⟨

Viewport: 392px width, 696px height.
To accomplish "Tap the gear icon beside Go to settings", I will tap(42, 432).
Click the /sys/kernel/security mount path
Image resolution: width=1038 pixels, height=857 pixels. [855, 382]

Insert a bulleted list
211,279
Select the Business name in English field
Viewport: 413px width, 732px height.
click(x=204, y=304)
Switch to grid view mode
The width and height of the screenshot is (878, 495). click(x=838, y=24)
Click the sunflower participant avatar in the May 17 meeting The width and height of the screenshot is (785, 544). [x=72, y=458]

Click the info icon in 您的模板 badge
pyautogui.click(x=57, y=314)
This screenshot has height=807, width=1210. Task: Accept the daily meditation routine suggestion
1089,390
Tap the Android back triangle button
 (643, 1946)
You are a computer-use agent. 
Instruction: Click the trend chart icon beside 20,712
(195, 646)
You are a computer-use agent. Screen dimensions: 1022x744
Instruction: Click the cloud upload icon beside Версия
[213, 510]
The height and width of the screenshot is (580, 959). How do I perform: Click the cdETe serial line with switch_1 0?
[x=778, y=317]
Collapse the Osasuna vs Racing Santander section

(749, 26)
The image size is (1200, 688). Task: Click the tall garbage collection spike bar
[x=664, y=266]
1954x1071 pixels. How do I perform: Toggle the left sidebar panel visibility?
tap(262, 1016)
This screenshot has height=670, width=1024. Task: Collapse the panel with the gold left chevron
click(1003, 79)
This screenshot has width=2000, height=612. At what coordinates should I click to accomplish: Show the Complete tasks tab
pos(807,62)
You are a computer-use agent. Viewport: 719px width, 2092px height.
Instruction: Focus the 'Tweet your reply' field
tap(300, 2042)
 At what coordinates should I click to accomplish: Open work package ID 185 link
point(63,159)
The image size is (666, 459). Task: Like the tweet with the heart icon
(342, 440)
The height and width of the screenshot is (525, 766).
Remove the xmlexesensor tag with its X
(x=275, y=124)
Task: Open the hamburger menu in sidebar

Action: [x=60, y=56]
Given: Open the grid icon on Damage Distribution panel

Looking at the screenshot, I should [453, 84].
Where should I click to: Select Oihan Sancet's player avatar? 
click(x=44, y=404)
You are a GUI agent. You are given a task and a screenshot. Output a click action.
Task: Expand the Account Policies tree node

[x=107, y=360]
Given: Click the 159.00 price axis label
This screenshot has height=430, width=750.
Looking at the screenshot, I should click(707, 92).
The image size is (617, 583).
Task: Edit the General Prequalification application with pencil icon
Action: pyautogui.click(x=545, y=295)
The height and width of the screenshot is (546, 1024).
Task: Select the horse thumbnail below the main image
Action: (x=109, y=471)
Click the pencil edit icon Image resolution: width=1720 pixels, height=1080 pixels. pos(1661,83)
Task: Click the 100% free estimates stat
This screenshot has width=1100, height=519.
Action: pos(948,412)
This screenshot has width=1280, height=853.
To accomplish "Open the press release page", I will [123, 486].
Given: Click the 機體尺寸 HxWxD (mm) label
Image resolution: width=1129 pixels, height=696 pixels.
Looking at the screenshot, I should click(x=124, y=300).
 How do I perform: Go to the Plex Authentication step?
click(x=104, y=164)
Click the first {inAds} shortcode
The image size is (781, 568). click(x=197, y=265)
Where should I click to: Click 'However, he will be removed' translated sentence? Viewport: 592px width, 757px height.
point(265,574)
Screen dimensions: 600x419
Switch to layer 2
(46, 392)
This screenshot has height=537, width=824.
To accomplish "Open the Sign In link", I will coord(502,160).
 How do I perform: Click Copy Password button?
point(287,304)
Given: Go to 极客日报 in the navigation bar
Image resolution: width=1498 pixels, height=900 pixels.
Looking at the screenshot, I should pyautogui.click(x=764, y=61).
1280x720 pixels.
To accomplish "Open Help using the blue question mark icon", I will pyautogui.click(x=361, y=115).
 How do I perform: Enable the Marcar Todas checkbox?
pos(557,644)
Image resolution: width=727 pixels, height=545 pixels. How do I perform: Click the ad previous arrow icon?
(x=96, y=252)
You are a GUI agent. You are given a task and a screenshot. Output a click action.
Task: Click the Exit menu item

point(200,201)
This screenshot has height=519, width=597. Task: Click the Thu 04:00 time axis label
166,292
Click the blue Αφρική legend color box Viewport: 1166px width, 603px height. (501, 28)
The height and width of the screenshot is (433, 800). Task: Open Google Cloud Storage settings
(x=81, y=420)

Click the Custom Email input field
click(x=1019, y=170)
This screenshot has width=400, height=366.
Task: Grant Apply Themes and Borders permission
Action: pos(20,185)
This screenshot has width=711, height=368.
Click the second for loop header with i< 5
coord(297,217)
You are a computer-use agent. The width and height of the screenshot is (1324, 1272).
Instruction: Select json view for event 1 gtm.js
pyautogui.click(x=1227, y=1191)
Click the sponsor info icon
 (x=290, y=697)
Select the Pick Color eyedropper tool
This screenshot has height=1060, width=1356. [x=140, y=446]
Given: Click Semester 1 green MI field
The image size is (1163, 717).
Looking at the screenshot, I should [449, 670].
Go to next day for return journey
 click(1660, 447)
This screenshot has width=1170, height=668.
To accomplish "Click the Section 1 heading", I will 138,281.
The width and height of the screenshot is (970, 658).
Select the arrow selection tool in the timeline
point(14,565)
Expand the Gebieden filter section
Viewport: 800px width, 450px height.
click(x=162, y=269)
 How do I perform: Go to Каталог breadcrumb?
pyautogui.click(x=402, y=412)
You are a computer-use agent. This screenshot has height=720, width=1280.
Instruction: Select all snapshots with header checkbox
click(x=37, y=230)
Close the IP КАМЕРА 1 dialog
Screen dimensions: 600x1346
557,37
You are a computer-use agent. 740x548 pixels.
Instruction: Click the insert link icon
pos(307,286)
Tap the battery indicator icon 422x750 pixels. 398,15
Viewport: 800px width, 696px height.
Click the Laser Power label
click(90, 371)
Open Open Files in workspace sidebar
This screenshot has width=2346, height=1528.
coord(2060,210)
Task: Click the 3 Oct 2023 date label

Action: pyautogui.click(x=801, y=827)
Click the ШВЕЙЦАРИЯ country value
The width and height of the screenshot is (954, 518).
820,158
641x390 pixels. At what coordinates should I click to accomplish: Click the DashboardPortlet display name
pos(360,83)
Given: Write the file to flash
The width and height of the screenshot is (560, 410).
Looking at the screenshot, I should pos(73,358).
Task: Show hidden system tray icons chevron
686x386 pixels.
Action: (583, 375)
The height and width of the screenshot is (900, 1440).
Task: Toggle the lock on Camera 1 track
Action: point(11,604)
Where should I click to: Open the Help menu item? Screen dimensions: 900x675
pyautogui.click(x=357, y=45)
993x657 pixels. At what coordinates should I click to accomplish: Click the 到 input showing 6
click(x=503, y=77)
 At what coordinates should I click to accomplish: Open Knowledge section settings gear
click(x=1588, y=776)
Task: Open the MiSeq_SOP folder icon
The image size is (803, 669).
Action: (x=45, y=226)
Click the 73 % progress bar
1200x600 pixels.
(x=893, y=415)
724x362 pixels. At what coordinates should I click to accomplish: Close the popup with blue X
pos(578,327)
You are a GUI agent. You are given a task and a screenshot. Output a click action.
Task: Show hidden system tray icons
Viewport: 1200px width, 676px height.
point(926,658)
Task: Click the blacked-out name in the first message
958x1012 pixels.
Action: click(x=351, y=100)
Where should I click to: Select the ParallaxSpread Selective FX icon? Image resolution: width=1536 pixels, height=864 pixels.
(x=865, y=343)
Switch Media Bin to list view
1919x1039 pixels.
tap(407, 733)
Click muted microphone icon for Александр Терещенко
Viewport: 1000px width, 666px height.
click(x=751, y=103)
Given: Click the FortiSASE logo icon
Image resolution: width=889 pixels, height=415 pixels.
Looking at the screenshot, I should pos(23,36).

⟩

> **WORK TO BE COMPLETED**
Every line above from the line with "The height and width of the screenshot is (580, 959)." to the line with "Given: Click the 159.00 price axis label", both included, must be reproduced exactly, and no other line may appear.

> **EXPECTED ANSWER**
The height and width of the screenshot is (580, 959). How do I perform: Click the cdETe serial line with switch_1 0?
[x=778, y=317]
Collapse the Osasuna vs Racing Santander section

(749, 26)
The image size is (1200, 688). Task: Click the tall garbage collection spike bar
[x=664, y=266]
1954x1071 pixels. How do I perform: Toggle the left sidebar panel visibility?
tap(262, 1016)
This screenshot has height=670, width=1024. Task: Collapse the panel with the gold left chevron
click(1003, 79)
This screenshot has width=2000, height=612. At what coordinates should I click to accomplish: Show the Complete tasks tab
pos(807,62)
You are a computer-use agent. Viewport: 719px width, 2092px height.
Instruction: Focus the 'Tweet your reply' field
tap(300, 2042)
 At what coordinates should I click to accomplish: Open work package ID 185 link
point(63,159)
The image size is (666, 459). Task: Like the tweet with the heart icon
(342, 440)
The height and width of the screenshot is (525, 766).
Remove the xmlexesensor tag with its X
(x=275, y=124)
Task: Open the hamburger menu in sidebar

Action: [x=60, y=56]
Given: Open the grid icon on Damage Distribution panel

Looking at the screenshot, I should [453, 84].
Where should I click to: Select Oihan Sancet's player avatar? 
click(x=44, y=404)
You are a GUI agent. You are given a task and a screenshot. Output a click action.
Task: Expand the Account Policies tree node

[x=107, y=360]
Given: Click the 159.00 price axis label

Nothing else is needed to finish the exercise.